Saved data entries:
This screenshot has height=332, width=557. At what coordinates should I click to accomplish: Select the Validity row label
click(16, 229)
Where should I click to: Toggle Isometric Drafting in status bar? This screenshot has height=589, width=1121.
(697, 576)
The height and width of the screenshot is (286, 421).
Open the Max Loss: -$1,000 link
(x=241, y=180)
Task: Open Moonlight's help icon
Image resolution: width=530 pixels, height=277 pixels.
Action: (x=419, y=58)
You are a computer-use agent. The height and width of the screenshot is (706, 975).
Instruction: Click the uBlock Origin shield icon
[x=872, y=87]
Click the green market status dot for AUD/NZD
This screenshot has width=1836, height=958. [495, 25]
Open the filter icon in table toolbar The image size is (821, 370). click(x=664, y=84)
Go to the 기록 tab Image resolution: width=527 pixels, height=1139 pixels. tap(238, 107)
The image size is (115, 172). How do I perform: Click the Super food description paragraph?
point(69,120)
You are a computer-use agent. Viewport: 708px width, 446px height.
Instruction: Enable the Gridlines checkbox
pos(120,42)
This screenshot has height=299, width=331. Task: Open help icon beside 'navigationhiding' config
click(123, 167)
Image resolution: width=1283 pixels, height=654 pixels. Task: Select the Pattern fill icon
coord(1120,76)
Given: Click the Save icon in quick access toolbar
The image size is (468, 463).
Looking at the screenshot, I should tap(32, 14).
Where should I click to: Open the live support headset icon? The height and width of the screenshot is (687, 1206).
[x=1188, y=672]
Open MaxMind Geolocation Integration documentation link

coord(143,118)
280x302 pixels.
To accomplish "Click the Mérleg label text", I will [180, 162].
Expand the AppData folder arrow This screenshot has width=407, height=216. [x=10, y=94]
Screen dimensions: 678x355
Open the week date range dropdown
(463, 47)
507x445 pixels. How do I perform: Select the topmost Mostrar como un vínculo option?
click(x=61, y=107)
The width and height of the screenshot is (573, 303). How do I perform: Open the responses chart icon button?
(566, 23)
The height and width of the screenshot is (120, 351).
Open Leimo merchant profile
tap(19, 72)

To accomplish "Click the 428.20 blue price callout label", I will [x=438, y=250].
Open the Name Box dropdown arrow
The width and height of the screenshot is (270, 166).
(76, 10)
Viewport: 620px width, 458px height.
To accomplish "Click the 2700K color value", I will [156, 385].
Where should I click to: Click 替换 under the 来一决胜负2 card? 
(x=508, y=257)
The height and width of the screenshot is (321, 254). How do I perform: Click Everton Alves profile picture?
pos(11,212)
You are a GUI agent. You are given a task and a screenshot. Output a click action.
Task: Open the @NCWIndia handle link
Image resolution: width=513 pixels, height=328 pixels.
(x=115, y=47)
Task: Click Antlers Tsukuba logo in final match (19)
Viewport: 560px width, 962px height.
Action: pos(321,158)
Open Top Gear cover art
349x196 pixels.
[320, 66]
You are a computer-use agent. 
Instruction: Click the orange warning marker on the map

## [WHAT YOU NEED TO DO]
In the records above, find the line containing "You are a GUI" and print it and every later line exactly, through the last one.

## [ANSWER FOR THIS EXERCISE]
You are a GUI agent. You are given a task and a screenshot. Output a click action.
Task: Open the @NCWIndia handle link
Image resolution: width=513 pixels, height=328 pixels.
(x=115, y=47)
Task: Click Antlers Tsukuba logo in final match (19)
Viewport: 560px width, 962px height.
Action: pos(321,158)
Open Top Gear cover art
349x196 pixels.
[320, 66]
You are a computer-use agent. 
Instruction: Click the orange warning marker on the map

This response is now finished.